Kepala Dinas Energi dan Sumber Daya Mineral (ESDM) Kalimantan Timur, Bambang Arwanto. (Foto : Fathur/indcyber.com)
Indcyber.com, Samarinda – Kepala Dinas Energi dan Sumber Daya Mineral (ESDM) Kalimantan Timur, Bambang Arwanto, mengungkapkan bahwa kawasan Hutan Dengan Tujuan Khusus (KHDTK) Universitas Mulawarman seluas 300 hektare kini berada dalam ancaman serius akibat tumpang tindih dengan sejumlah Izin Usaha Pertambangan (IUP) aktif.
Hal ini disampaikannya kepada media usai rapat dengar pendapat (RDP) lintas komisi bersama DPRD Kaltim yang turut dihadiri Kepala Balai Gakkum KLHK Wilayah Kalimantan, Leonardo Gultom, dan Kepala KHDTK Unmul, Rustam, di Gedung Utama E DPRD Kaltim, Senin (5/5/2025).
“Ada sekitar 3,26 hektare yang sudah terdampak langsung oleh aktivitas tambang ilegal. Bahkan, beberapa IUP seperti milik Bismillah Reskaltim dan KSU Buma sudah masuk ke wilayah KHDTK,” tegas Bambang.
Ia menambahkan, ketidakteraturan ini terjadi sejak diberlakukannya sistem perizinan Online Single Submission (OSS) berbasis risiko yang tertuang dalam Peraturan Pemerintah Nomor 5 Tahun 2021. Sistem ini dinilai membuka ruang tumpang tindih karena lemahnya verifikasi spasial terhadap perizinan lahan.
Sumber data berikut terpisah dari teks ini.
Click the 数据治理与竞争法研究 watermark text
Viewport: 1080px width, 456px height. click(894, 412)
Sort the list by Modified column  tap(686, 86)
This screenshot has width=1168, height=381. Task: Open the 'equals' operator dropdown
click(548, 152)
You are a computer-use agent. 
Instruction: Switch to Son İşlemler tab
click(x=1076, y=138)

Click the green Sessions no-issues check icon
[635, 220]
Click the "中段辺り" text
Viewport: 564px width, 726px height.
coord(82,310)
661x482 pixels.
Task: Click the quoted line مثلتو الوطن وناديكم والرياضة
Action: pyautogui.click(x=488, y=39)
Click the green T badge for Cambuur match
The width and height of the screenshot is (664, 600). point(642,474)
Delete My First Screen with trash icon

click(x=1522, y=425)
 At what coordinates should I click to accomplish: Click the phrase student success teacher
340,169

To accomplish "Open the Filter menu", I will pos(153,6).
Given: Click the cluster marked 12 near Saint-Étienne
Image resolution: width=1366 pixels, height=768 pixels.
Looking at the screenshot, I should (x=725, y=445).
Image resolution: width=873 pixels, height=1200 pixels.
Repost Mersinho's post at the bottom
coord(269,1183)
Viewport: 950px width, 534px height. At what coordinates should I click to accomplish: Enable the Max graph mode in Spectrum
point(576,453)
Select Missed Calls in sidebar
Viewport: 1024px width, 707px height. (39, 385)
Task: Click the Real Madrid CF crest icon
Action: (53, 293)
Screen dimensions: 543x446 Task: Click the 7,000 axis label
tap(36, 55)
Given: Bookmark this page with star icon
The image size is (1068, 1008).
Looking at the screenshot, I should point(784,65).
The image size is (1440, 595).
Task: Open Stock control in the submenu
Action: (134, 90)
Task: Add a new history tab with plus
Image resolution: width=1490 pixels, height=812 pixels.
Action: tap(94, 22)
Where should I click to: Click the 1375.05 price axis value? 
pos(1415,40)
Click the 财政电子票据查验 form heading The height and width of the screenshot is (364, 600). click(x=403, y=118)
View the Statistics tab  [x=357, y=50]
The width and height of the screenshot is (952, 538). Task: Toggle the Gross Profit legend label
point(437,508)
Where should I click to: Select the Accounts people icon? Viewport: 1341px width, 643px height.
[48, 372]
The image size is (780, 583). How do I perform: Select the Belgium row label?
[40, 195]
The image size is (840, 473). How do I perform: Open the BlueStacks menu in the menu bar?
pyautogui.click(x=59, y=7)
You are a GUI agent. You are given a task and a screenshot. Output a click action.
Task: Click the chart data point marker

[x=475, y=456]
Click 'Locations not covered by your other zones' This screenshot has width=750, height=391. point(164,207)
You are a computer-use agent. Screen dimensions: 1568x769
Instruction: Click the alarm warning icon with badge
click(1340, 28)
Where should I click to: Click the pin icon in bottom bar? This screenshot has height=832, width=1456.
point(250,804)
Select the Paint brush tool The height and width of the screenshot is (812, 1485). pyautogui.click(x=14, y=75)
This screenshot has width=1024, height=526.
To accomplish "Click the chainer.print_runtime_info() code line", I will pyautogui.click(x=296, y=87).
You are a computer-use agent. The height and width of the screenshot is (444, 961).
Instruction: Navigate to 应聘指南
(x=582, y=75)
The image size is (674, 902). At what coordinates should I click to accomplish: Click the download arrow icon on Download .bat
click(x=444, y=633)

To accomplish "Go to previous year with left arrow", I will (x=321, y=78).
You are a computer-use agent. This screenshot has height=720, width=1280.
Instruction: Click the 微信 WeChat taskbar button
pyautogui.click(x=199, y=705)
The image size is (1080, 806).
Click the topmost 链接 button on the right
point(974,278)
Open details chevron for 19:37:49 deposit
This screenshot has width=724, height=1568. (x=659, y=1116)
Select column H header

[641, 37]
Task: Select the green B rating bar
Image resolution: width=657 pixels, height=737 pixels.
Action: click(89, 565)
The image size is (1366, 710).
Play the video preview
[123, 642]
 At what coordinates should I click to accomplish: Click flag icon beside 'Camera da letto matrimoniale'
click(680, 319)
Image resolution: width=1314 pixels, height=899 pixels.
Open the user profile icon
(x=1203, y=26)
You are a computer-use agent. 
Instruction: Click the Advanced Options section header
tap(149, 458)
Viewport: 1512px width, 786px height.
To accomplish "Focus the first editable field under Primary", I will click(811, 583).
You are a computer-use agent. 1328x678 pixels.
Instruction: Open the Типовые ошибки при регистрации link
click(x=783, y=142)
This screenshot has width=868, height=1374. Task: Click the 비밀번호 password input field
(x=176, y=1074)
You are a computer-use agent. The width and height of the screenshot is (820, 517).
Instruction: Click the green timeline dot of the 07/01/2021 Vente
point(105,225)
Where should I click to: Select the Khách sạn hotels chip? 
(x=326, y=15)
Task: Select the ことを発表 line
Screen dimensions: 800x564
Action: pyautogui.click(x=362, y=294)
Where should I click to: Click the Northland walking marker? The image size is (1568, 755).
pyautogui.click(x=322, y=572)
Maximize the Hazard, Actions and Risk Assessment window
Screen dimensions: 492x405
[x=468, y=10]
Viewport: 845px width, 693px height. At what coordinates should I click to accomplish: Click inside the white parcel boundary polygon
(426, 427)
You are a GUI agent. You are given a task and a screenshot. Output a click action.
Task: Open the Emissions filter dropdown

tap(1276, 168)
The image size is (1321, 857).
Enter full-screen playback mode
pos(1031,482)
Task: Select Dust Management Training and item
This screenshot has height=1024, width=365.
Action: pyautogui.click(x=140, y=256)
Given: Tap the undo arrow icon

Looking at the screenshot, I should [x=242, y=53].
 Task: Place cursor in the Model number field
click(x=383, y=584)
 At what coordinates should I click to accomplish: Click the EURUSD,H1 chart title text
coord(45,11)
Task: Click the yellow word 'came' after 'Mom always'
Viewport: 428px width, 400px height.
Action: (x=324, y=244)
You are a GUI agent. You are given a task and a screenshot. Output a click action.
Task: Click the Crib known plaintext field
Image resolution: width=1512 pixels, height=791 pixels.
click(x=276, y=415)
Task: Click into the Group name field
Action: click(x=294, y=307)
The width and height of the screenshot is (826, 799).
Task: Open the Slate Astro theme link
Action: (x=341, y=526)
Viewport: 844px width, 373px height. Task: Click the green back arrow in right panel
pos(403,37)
“Tanah jadi tidak terkendali dan dimanfaatkan oleh pelaku tambang ilegal. Maka, kami mendorong agar Universitas Mulawarman segera menyurati Kementerian ESDM untuk meninjau ulang dan merevisi IUP yang tumpang tindih,” jelasnya.
Dalam rapat yang berlangsung intens tersebut, DPRD Kaltim juga mengusulkan pembentukan Satuan Tugas (Satgas) Tambang Ilegal lintas sektor. Gagasan itu disambut positif oleh ESDM Kaltim.
“Kami sangat mendukung ide pembentukan Satgas ini. Karena masalah tambang ilegal sangat kompleks dan butuh penanganan lintas institusi, baik daerah maupun pusat,” kata Bambang.
Dukungan ini menunjukkan keseriusan Pemerintah Provinsi Kaltim dalam menyelamatkan kawasan strategis KHDTK Unmul dari kerusakan lebih lanjut. Sementara DPRD Kaltim mendorong percepatan koordinasi antar-lembaga agar kebijakan penertiban bisa segera dieksekusi.